검색 에이전트를 위한 검색(retrieval)은 여전히 비에이전트 정보 검색(non-agentic information retrieval) 방식을 계승하고 있다: 검색기가 말뭉치(corpus)를 순위화하고 에이전트는 반환된 소수의 문서만 읽는다. 최근 직접 말뭉치 상호작용(DCI) 연구는 에이전트가 grep 및 파일 읽기와 같은 셸 도구를 통해 원시 말뭉치와 상호작용할 수 있음을 보여준다. 그러나 무제한 상호작용은 확장되지 않는다: 모든 광범위한 셸 명령어는 말뭉치 전체를 스캔하며, 말뭉치가 커질수록 지연 시간이 급격히 증가한다. 우리는 에이전트 검색을 위한 검색의 역할이 단순히 LLM 컨텍스트 윈도우에 맞는 문서를 선택하는 것이 아니라, 상호작용 공간(interaction space)을 구축하는 것이라고 주장한다. 이는 에이전트가 연관 도구를 사용하여 탐색할 수 있는 말뭉치의 경계가 있는 부분집합이다. 이로부터 두 가지 설계 결과가 따른다. 공간은 검색에 의해 제공되는 경계가 필요하며, 그 안의 객체들은 상호작용을 위해 처리되어야 한다. 개념 증명으로, 우리는 RISE(Retrieving Interaction SpacE)를 제안한다: BM25를 사용하여 상호작용 공간을 구축하는 동시에, 해당 문서들은 색인 과정에서 셸 스타일 탐색을 위해 처리된다. BrowseComp-Plus에서 RISE는 순수 셸 기반 DCI 기준선과 gpt-5.4-mini에서 78% 정확도로 일치하며, 쿼리당 비용은 약 4분의 1이다. 100만 문서에서 RISE-BM25는 gpt-5.4-mini에서 81%에 도달하는 반면, gpt-5.4-nano의 DCI는 33건의 벽시계 실패(wall-clock failure)로 60%로 저하된다.

English

Retrieval for search agents is still inherited from non-agentic information retrieval: a retriever ranks the corpus and the agent reads a small set of returned documents.

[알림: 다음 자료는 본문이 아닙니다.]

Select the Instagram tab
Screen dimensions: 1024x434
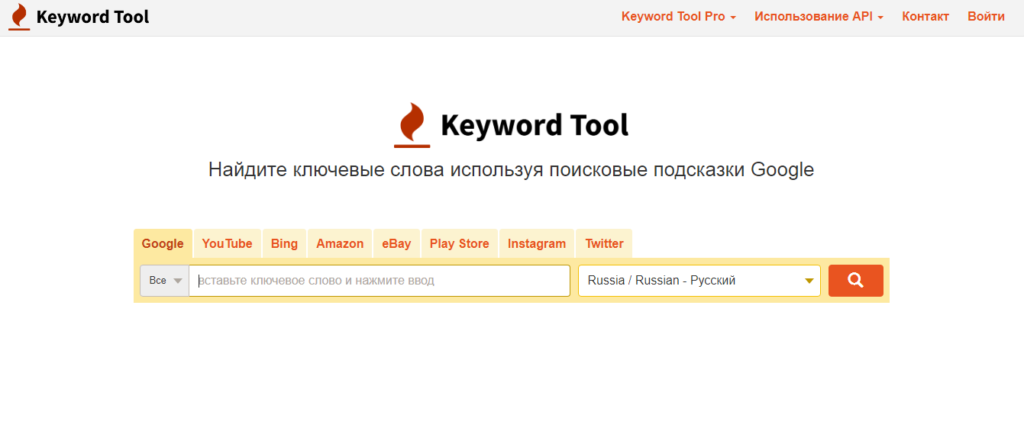(536, 244)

Recent direct corpus interaction (DCI) work shows that agents can instead interact with the raw corpus through shell tools such as grep and file reads. But unbounded interaction does not scale: every broad shell command is a scan over the whole corpus, and latency degrades sharply as the corpus grows. We argue that the role of retrieval for agentic search is not just to select documents that fit in the LLM context window, but to construct an interaction space: a bounded subset of the corpus the agent can explore with associated tools. Two design consequences follow. The space needs a boundary supplied by retrieval, and the objects within it should be processed for interaction. As a proof of concept, we propose RISE (Retrieving Interaction SpacE): we use BM25 to construct the interaction space; meanwhile, its documents are processed during indexing for shell-style navigation. On BrowseComp-Plus, RISE matches the pure-shell DCI baseline at 78% accuracy with gpt-5.4-mini at roughly one quarter of the per-query cost. At 1M documents, RISE-BM25 reaches 81% on gpt-5.4-mini, whereas DCI on gpt-5.4-nano degrades to 60% with 33 of 100 wall-clock failures.